Exercise requirements: From the records that follow, give the number of lines that include the word "Open", with no further words.

(Dataset records)
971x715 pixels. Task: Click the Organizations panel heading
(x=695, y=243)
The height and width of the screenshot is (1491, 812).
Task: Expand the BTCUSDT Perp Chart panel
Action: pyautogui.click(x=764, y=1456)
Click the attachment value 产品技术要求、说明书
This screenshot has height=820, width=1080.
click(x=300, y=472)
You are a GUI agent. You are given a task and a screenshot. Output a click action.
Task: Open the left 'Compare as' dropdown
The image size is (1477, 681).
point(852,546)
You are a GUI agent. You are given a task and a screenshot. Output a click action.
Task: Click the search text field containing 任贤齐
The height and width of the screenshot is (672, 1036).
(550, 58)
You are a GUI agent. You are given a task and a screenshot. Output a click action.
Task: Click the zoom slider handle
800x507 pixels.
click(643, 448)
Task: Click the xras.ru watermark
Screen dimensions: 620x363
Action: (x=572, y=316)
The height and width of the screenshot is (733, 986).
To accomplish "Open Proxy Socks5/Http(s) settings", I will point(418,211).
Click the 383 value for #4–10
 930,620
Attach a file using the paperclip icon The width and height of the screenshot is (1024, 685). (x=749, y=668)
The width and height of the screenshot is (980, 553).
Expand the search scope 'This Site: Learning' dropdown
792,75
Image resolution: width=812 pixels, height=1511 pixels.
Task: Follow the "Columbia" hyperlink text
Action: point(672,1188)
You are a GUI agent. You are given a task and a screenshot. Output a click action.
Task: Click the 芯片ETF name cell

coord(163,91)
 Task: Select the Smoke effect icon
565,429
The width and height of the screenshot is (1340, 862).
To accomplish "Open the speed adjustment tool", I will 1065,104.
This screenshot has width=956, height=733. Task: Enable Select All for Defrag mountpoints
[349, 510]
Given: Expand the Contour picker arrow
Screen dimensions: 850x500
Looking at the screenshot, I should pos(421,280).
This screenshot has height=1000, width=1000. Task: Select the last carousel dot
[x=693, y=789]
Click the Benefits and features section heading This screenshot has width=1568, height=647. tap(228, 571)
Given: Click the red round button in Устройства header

Result for this task: 3